「先々のことを心配しちゃうタイプ」

 現役時代はフィジカルトレーニングの一つとして取り組んだが、その後、インストラクターの資格も取得。一時期は配信番組を持つなど、本格的に取り組んできた。当時のピラティスと、今のそれとでは、少し彼女にとって意味合いが違うという。
「現役時代はピラティスについて、今よりも分かっていなくて。身体的にいい気がする、気持ちがリフレッシュする、というのが気に入って、続けていました。 
 でも今は、弱点を補うつもりでやっています。
 たとえば、最近、股関節が痛かったりするので、その調整をしたりとか、お尻周りが弱いので、正しいポジションになるように鍛えようと思ったり。あとは、現役時代の影響がまだあって、カーリングのスウィープ(ブラシでアイスをこすること)の動作って、どうしても肩が前に入るんですね。今の私生活でもどうしても巻き肩(肩の位置が胸よりも前に出てしまう状態)気味なので、それを意識して、ほぐしたり。でも、最終的には(年齢を重ねても)歩けるようにと思って、ピラティスをしています(笑)。
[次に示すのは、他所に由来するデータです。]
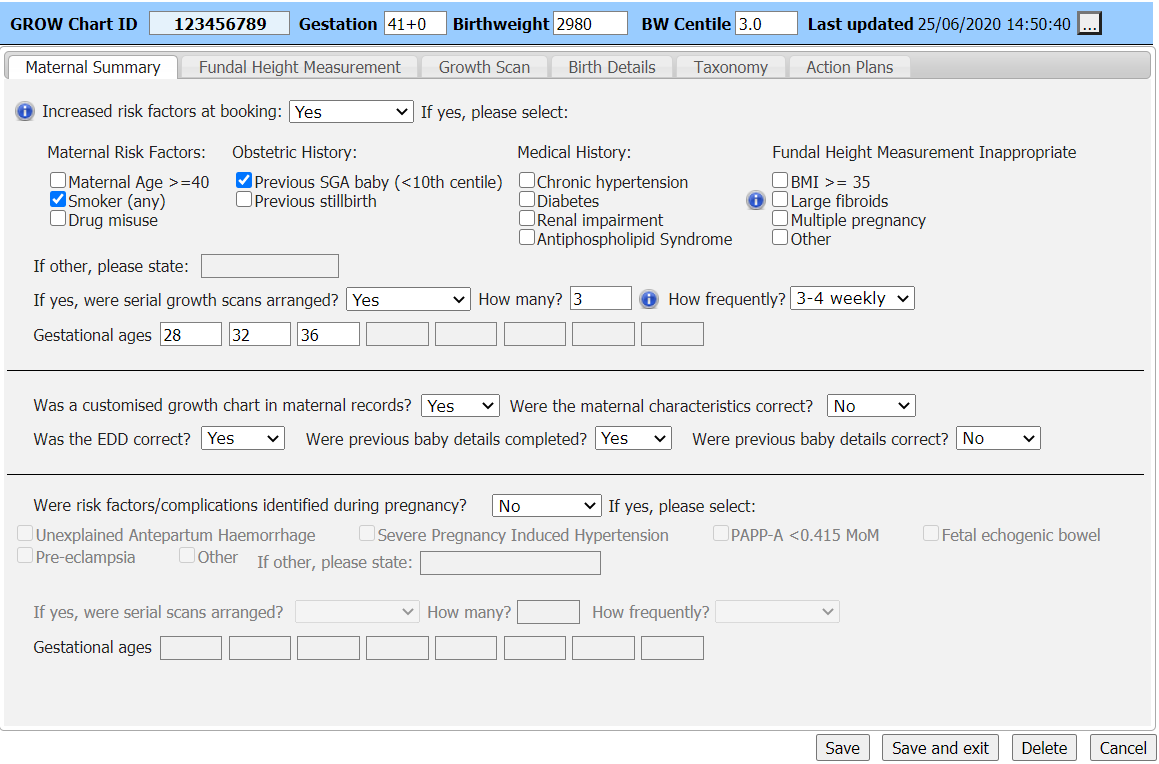Click the info icon near How frequently dropdown
This screenshot has height=764, width=1159.
click(x=649, y=297)
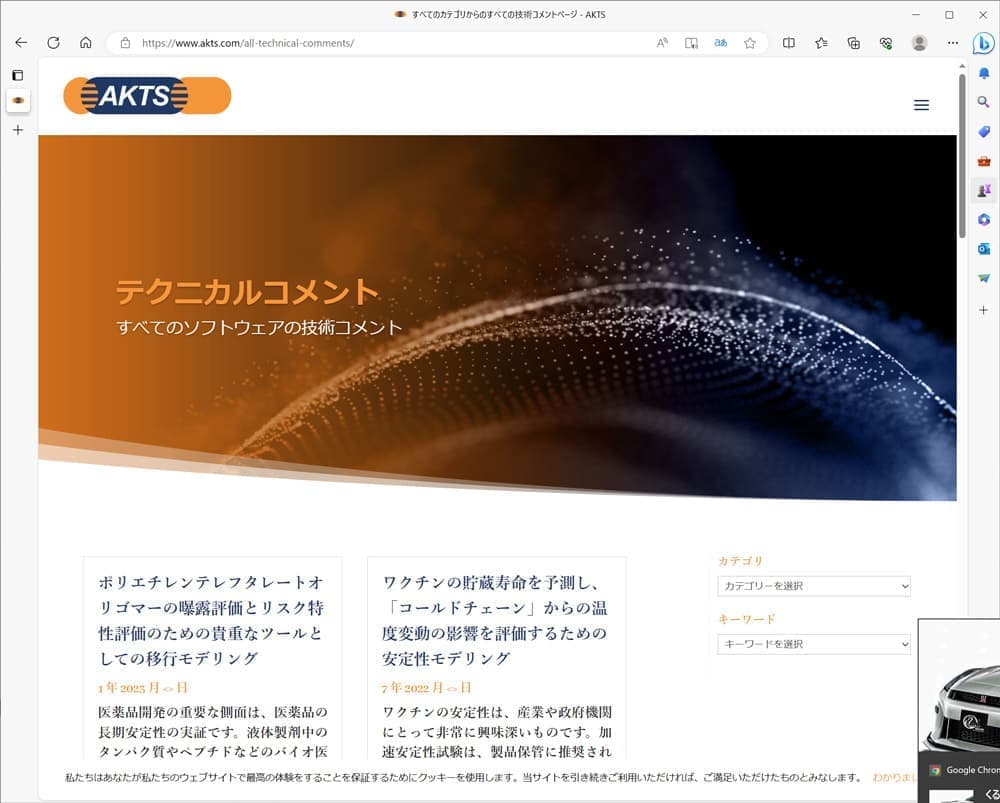
Task: Refresh the current page
Action: pyautogui.click(x=54, y=43)
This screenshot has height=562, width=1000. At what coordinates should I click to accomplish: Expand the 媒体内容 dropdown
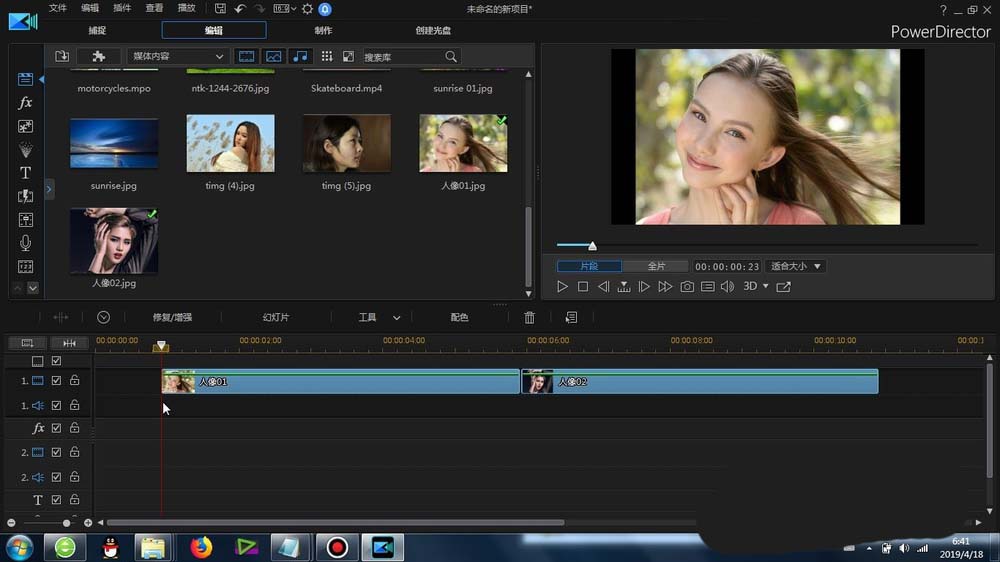coord(178,57)
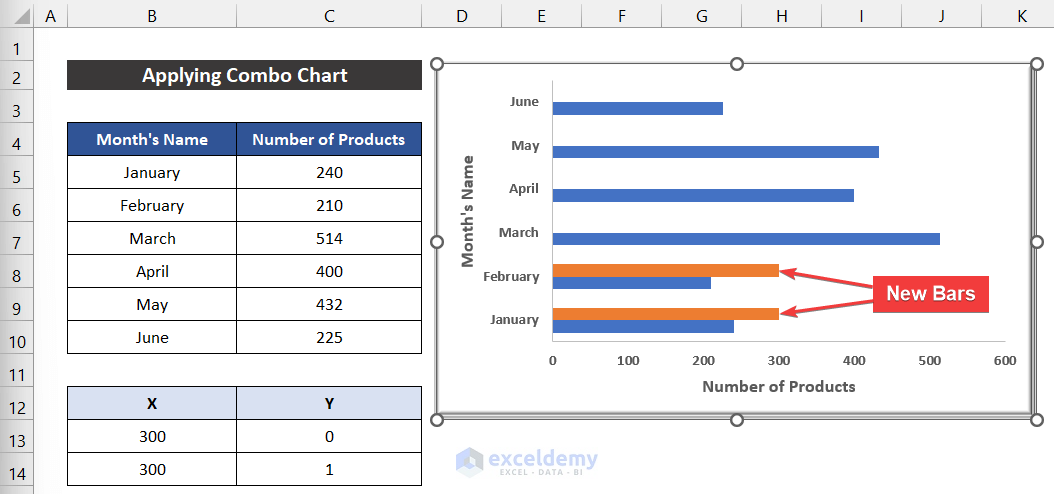Click the chart's top-center resize handle

[737, 64]
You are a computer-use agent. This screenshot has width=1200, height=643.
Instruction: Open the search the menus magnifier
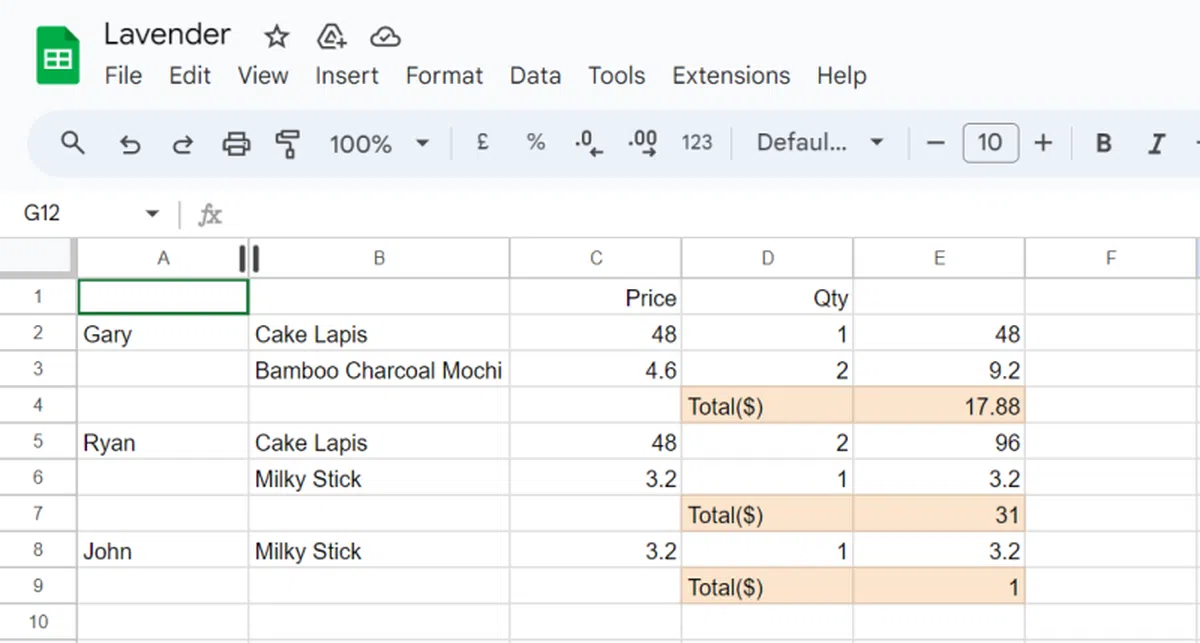72,143
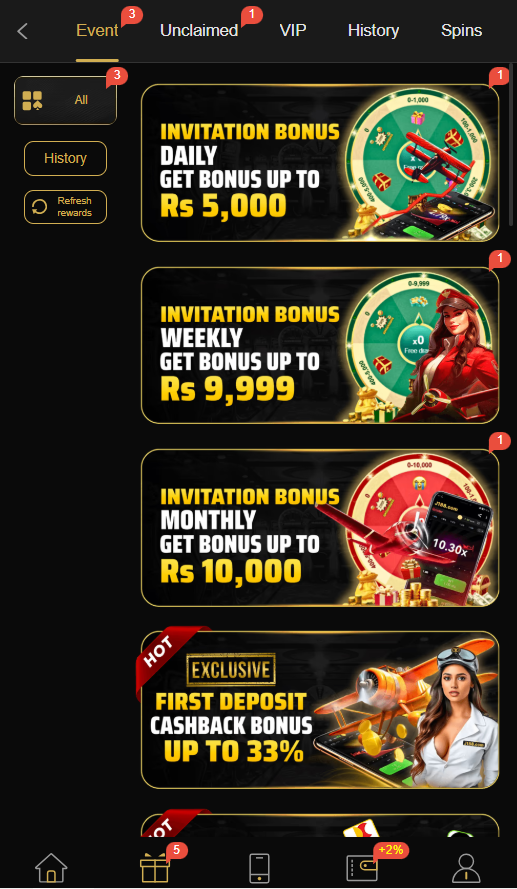Switch to the VIP tab

tap(293, 31)
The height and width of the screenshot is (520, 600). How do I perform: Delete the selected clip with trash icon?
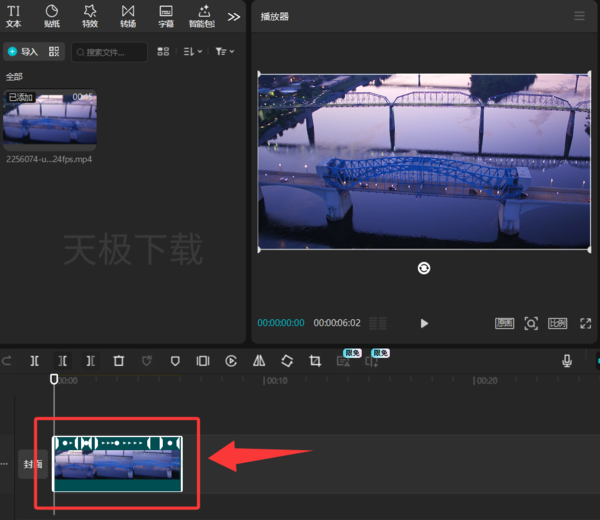(119, 361)
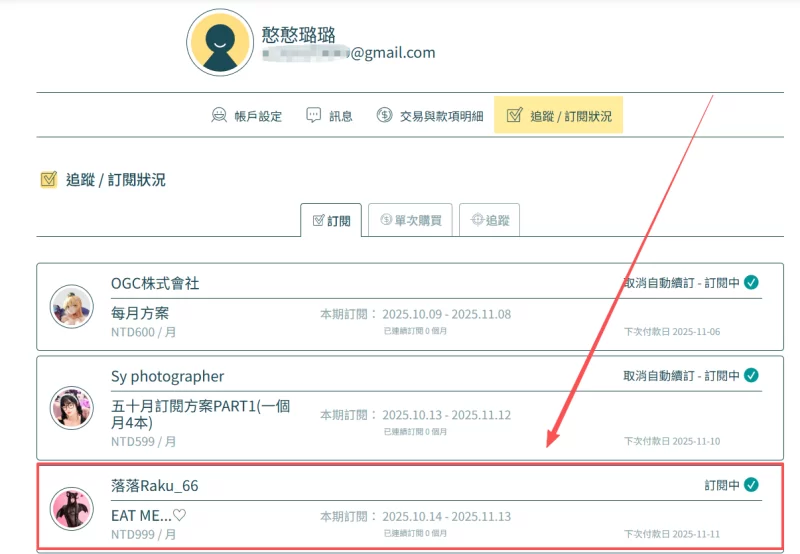Switch to the 訂閱 tab
Image resolution: width=800 pixels, height=554 pixels.
pyautogui.click(x=331, y=221)
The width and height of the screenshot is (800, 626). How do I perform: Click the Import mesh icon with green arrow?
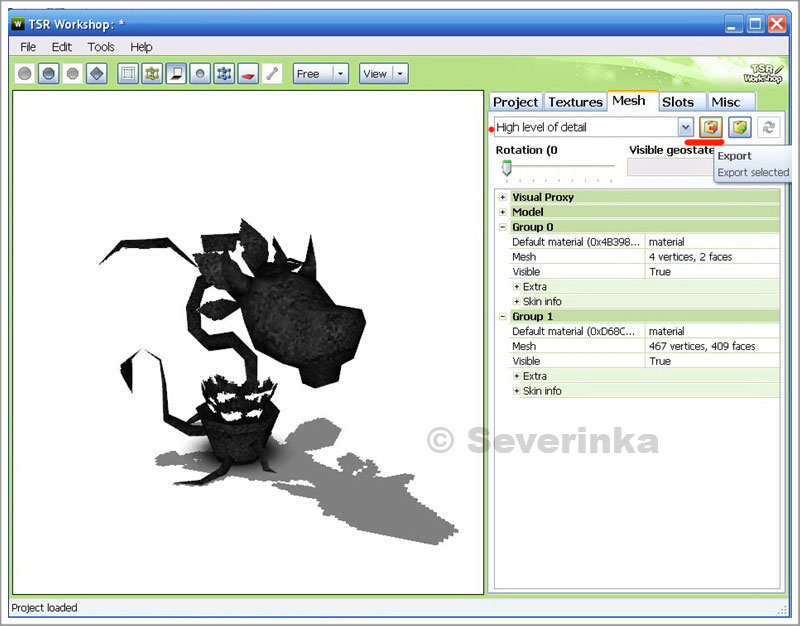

 今、子どもたちを追いかけるだけで、大変なんですよ。でも、ピラティスを取り入れてから、筋肉の癒着がなくなったというか、剥がれるようになったというか、走りやすくなった感覚があります。それに、もう夫が“ヒザが痛い、ヒザが痛い”って言ってるので“こうなりたくないな”と(笑)。できるだけ、健康でいられるようにしたいなって」
 まだ35歳の彼女が“健康”や“長生き”をテーマに掲げるのは、少し早い気もするが、この気の早さは24歳で競技者を引退したこととも通じる、彼女らしさの一つなのかもしれない。
「私は決断が早くて、24歳で引退、結婚しました。でも、どちらも自分的には適切なタイミングだったというか。それに出産は皆さん、早いほうがいいって言うじゃないですか。だから、きっとそうなんだろうなと思って。
 当時は子どもを産んだ後に、カムバックするとか、仕事を続けている先輩たちを見て、そのとき、そのときにできることを考えればいいのかなって。
 結局、私、先々のことを心配しちゃうタイプなんですよね。なにせ目標は、年をとっても歩くことですしね(笑)」
 そう言って市川さんは、ニッコリとほほ笑んだ。

市川美余(いちかわ・みよ)1989年6月28日生まれ。長野県軽井沢市出身。9歳からカーリングをはじめ、2005年に日本ジュニア選手権で優勝。世代を代表するカーラーとなり、2008年に中部電力に入社。スキップの藤澤五月(現ロコ・ソラーレ)らとともに日本選手権で4連覇(2011年~2014年)を果たすも、冬季オリンピック出場はかなわず、2014年に現役を引退。現在は二児の母として、そして解説者として活動している。また、現役時代にフィジカルトレーニングの一つとして取り組んだピラティスのインストラクターの資格を取得。監修した書籍に「まんがでわかる カーリングの見方!! 市川美余がとっておきの話をデリバリー。」(小学館)がある。